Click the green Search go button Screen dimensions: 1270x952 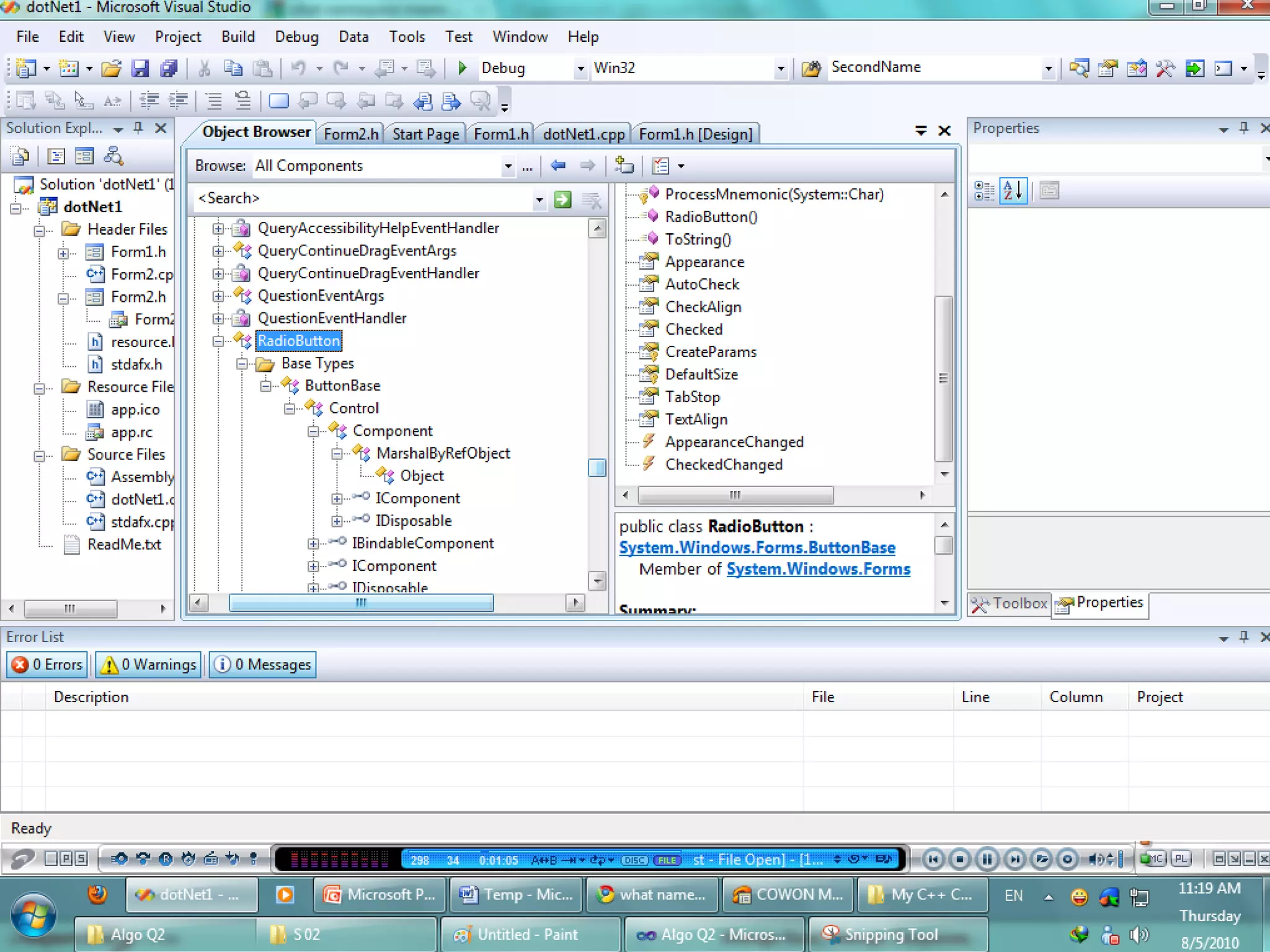coord(562,199)
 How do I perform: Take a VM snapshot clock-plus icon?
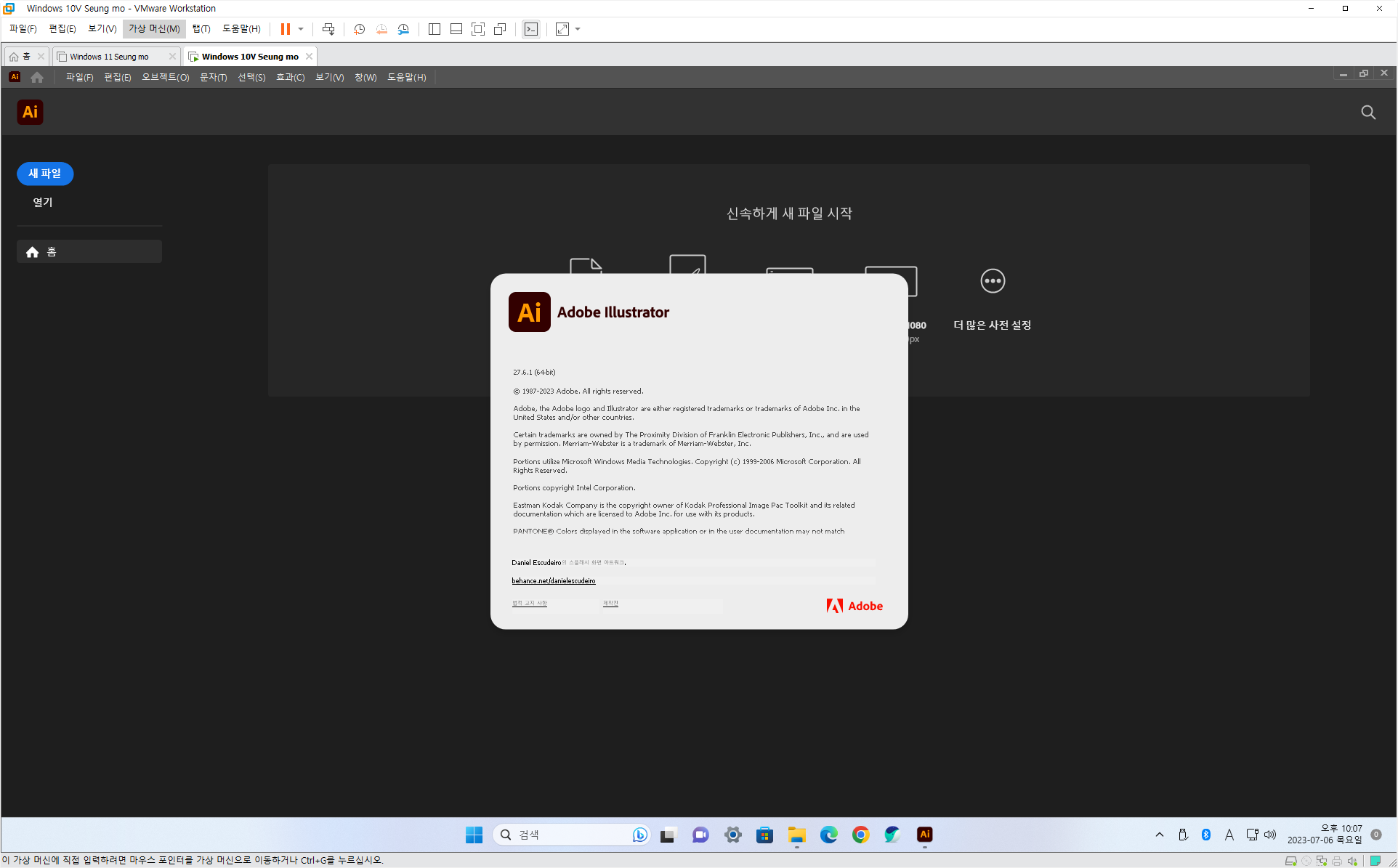click(x=359, y=29)
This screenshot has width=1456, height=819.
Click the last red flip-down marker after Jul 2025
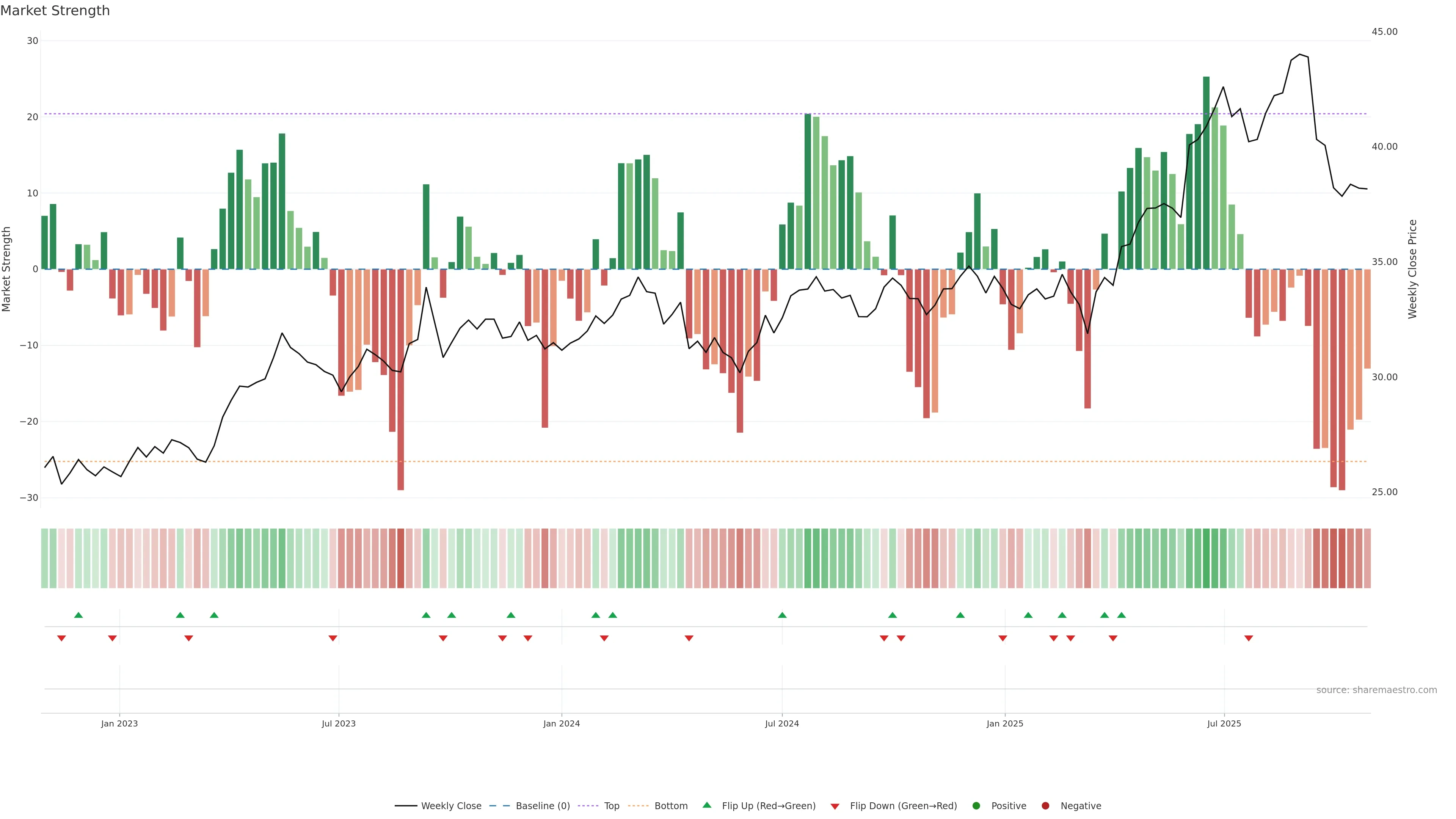point(1249,638)
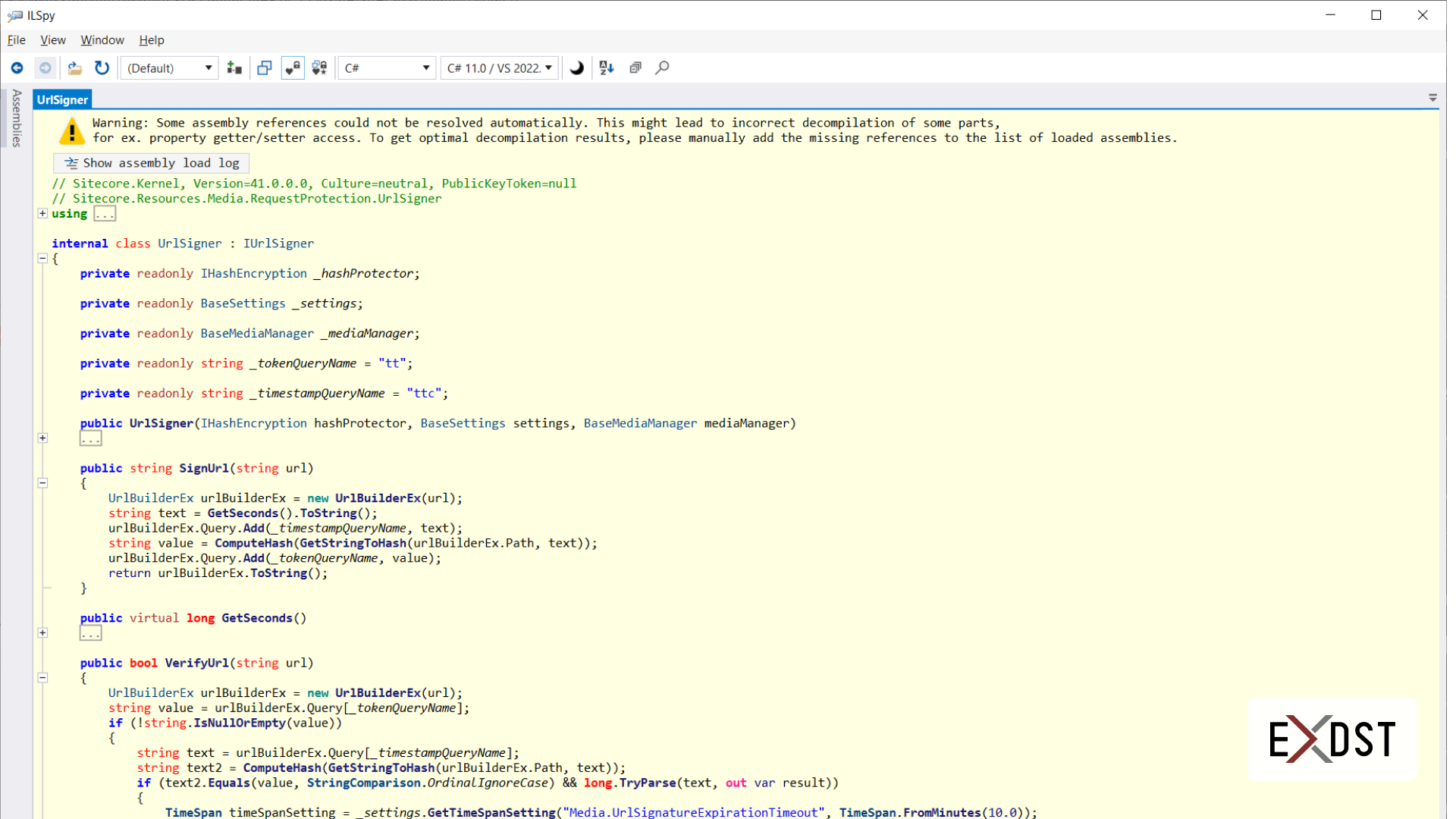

++++++

Nothing but the lines from the one containing "How do I perform: Take" through the end of the entries is to be retyped, exactly as written and without pictures.

 How do I perform: Take a VM snapshot clock-plus icon?
click(x=359, y=29)
This screenshot has width=1456, height=819.
Click the last red flip-down marker after Jul 2025
point(1249,638)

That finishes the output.